Beat and I arrived in France on Sunday night for our annual sojourn (of pain) in the Alps. Beat has his nearly-back-to-back-200-mile races that he can't quite pry himself away from, and so we're back in Chamonix for the 2015 Petite Trotte à Léon. 

Friends know I have no love for PTL, which pits a hundred teams on a high-mountain course that combines difficult terrain, long distances, often tricky navigation, and a time limit that ensures extreme sleep deprivation. Basically, it's light mountaineering with compromised strength under moderate sedation. Of all the things Beat does that cause me to fret, PTL is the most unnerving. Every year, the organization switches up the course to make it even harder, which only ensures it's more dangerous. Oh, but it's okay, because slipping is "forbidden." 

This year, Beat is racing with Pieter Schaaps, a young Belgian that he met last year at the Tor des Geants. The race started under heavy rain and high winds on Monday evening, where they launched straight from Chamonix up the local vertical kilometer course, climbed that vertical kilometer, and then dropped straight back down to a point that normally is only five flat kilometers from Chamonix along a nice river trail. This is PTL being nice, because at least the runners were on a trail while climbing and then descending 3,000 feet elevation in five miles.

Beat called me last night after about 28 hours in the race, just as he and Pieter were leaving a refuge. They hadn't slept yet, and Beat was on edge because they were running uncomfortably close to the cutoffs, even though they were near the front of the pack — 16th position out of just over a hundred teams that started. At least 30 teams have dropped. Beat expected time controls or attrition would get most of them unless the organization implemented some alternatives to the course, which he said has become "impossibly hard."

"They basically just linked up 300 kilometers of the 'best' (so, the worst) of PTL, without actually considering whether anyone can actually finish in 142 hours," he said. Even with "just" 26,000 meters of climbing, it's the technical difficulty that makes this event so slow. Because Beat is who he is, he's hanging on with all of his determination. Physically, both Pieter and Beat are fine beyond the predictable bad feet and sore legs. I'll be glad when it's over, whenever it's over. I sort of feel like that spouse at home while her husband gets wasted at a bar — livid at the bartender for serving him alcohol, but aware that the fault lies with the spouse who just can't get enough.

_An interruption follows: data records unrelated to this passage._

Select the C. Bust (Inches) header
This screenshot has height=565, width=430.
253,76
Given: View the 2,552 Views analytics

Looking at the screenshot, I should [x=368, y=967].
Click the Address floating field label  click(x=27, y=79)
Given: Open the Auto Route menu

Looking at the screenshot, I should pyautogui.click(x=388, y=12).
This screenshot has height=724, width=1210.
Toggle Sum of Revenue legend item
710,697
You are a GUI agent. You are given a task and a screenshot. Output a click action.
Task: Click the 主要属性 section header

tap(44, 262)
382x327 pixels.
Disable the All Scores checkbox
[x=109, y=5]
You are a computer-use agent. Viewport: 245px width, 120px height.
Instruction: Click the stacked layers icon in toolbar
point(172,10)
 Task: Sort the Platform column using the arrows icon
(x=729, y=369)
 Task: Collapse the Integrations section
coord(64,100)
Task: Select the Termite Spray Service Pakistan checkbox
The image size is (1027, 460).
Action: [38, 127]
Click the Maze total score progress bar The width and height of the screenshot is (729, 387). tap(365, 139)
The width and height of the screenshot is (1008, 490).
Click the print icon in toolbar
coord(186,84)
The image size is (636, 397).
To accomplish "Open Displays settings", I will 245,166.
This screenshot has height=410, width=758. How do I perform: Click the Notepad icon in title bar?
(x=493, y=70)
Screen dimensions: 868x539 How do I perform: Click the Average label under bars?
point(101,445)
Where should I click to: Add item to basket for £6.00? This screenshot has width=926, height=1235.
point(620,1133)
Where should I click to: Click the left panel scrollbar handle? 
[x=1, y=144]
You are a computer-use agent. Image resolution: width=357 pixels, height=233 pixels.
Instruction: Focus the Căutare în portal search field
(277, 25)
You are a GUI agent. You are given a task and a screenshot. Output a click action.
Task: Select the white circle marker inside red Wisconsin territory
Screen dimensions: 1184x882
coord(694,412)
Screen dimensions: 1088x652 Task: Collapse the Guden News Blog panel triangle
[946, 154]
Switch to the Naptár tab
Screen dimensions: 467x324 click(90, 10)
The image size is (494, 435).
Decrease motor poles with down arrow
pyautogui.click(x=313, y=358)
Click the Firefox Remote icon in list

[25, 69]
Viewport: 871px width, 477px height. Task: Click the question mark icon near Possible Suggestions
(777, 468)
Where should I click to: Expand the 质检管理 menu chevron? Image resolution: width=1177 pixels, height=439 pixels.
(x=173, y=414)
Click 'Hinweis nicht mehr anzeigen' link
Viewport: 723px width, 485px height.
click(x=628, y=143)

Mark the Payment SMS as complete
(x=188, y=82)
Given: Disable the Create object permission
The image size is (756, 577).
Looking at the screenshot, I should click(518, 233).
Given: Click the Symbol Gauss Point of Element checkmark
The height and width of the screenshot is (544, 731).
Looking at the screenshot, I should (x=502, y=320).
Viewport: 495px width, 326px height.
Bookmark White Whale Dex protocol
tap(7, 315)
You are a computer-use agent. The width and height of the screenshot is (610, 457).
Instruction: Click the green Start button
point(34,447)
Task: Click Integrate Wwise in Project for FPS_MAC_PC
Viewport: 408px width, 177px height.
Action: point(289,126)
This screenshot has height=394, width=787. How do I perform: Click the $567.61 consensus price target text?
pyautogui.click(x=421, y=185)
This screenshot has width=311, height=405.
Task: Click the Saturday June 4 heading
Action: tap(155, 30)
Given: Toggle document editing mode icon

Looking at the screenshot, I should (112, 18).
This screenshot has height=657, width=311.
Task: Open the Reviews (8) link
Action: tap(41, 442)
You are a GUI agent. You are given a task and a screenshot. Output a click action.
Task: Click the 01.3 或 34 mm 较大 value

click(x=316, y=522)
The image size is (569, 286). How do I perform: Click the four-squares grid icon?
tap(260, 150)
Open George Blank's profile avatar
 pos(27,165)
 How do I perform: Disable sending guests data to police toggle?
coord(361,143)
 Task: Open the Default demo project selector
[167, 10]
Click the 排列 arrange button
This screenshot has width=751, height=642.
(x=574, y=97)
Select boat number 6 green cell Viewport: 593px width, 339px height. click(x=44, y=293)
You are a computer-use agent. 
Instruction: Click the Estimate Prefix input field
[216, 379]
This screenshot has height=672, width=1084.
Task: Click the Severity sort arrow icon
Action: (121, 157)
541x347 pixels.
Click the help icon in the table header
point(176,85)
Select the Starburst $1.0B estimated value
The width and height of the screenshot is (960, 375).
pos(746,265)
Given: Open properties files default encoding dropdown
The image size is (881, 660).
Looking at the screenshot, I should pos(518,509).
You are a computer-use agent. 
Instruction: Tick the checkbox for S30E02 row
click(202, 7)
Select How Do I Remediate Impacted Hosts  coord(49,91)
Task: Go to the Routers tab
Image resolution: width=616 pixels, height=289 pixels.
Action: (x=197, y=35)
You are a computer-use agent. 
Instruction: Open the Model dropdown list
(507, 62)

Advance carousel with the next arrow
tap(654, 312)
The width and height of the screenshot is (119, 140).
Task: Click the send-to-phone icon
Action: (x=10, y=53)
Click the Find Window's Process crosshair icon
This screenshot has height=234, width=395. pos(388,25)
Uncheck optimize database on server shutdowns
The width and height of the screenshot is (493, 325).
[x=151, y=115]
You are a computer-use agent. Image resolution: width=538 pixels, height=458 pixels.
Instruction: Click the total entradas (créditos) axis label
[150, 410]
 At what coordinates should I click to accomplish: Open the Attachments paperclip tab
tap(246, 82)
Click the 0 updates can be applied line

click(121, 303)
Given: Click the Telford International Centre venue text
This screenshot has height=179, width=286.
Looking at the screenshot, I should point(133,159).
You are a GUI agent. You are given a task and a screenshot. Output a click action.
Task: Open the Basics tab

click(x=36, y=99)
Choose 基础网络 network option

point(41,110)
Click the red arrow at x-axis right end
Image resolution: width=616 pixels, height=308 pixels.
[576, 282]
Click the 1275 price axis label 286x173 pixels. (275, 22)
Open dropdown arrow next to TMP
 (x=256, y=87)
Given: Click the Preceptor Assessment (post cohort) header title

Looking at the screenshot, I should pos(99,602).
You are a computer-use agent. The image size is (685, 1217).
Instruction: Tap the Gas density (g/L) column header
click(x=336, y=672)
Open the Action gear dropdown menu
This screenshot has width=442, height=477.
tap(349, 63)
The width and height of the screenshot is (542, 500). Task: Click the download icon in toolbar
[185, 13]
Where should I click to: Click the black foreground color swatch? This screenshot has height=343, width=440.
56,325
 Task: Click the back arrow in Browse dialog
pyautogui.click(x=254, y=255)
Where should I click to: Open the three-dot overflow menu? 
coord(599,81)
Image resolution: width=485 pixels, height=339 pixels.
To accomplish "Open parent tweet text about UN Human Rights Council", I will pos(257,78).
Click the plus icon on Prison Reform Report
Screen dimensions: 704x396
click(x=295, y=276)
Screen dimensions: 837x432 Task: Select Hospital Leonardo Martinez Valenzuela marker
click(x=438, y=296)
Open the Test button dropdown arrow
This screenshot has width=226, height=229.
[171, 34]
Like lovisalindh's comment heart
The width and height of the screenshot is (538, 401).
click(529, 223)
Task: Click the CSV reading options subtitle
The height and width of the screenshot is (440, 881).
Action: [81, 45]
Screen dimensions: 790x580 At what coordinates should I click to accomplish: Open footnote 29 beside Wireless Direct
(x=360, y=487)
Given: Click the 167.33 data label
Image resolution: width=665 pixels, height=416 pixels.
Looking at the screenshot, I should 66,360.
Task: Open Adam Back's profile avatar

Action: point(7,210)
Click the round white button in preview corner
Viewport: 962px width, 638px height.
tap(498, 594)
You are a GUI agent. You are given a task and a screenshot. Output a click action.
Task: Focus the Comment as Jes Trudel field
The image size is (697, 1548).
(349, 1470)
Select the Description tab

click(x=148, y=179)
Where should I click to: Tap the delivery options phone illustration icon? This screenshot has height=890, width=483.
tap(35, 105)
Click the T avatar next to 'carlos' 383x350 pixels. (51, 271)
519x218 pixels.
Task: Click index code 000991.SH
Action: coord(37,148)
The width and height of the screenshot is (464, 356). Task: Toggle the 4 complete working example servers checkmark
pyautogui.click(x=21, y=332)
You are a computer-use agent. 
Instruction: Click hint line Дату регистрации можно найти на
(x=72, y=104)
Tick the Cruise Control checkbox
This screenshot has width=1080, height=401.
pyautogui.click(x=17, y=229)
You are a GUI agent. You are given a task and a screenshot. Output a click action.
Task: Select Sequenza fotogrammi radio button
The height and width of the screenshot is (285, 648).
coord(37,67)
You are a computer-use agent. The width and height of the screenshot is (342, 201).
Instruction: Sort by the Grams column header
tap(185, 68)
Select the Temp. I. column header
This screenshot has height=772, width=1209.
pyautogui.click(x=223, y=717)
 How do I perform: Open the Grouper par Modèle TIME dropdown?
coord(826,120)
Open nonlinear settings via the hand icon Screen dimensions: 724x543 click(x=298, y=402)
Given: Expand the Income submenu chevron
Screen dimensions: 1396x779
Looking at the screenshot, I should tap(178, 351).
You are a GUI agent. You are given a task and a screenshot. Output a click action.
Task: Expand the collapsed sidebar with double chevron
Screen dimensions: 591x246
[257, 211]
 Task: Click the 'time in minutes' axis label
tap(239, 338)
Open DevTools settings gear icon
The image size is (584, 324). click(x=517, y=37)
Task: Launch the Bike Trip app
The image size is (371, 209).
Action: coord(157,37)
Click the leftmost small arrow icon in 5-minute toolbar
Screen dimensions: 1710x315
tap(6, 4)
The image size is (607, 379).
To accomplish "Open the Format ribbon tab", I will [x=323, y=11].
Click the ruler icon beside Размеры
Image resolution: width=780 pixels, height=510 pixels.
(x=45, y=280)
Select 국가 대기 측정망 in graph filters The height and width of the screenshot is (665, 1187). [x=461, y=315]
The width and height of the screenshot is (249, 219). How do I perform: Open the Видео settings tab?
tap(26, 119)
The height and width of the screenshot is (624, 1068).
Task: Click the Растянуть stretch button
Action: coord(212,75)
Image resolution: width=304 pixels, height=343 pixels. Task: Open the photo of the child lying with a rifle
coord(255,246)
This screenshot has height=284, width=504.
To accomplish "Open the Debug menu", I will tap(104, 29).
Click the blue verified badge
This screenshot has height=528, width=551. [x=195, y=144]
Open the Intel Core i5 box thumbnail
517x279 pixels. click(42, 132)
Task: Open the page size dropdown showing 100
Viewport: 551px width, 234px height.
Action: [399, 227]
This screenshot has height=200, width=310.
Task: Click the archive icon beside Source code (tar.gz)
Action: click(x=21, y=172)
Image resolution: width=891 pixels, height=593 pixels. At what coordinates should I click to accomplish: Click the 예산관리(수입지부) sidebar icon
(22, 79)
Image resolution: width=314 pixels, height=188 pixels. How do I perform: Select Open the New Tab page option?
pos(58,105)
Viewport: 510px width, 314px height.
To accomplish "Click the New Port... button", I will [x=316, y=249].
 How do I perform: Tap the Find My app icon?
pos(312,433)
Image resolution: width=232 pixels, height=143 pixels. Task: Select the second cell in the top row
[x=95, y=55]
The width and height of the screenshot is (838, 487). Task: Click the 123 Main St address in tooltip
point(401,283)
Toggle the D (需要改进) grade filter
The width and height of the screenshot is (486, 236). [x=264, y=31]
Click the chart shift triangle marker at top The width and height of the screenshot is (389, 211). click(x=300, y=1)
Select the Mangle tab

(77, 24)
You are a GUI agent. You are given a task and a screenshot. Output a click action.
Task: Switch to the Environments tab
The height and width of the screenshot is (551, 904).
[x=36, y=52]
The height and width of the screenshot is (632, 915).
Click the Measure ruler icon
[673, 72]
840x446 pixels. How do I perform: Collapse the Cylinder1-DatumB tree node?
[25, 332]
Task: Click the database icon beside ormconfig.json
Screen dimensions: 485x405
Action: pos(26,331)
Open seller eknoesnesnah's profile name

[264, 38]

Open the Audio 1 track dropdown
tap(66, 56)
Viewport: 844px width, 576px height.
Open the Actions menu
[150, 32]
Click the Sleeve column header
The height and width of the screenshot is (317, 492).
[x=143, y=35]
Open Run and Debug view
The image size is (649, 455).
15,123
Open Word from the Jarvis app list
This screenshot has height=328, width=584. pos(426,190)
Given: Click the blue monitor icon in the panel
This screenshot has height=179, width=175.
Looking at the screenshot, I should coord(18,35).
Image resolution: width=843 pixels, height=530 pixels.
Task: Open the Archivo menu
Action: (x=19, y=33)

So what am I up to? Alpine touristing at its best. My parents are in town this week as well. They were in Switzerland all of last week, but arranged their Europe vacation to experience the spectacle of UTMB week in Chamonix (and hang out with me.) On Tuesday we did the best-of sightseeing with an all-day tram pass.

The remnant clouds from the previous night's downpour were just clearing at Brevent.

Of course we took the gondola to Aiguille du Midi. Visiting this high-mountain station just below Mont Blanc is the pinnacle of Alpine tourism, but you really have to do it, at least once.

I mean, you really do.

Glaciers tumbling off Mont Blanc.

Views of the Chamonix valley 9,000 feet below.

Next we took the train to Mere de Glace. It's a beautiful valley, and yet another unsettling reminder of just how quickly the ice of the world is melting away. To reach the glacier, we had to descend at least 300 vertical feet below the noted demarcation line of the glacier's level in 1985. Just thirty years ago. Even as recently as five years ago, the surface was 50 feet higher.

We toured the man-made ice caves, which were very cool (in both senses, as the weather here has become quite hot since the rain cleared out.)

Today Dad and I hiked from town to La Flegere, which I always remember as this flat and short hike by Chamonix standards, but it still climbs 3,000 feet over four miles of root-choked trails.

Also, this happened. UTMB starts Friday afternoon. I've been saying all summer that I wasn't going to race this event that I signed up for in December — before I decided to ride the Tour Divide, and well before I dropped out of that race after 1,700 miles with severe bronchitis and far too few running miles on my legs — but all the excitement has gotten the better of me. I have a strategy for my lungs, and some emotional acceptance of a number of disappointing outcomes, but I'm not going to pretend this is a good idea. Most of my best ideas aren't.

6 comments:

  1. Typical you, can't get enough of the pain and exhaustion and at your limits drama eh? I hope it turns out into at least a half-way decent idea ;) Watch you health and your ankles. Enjoy.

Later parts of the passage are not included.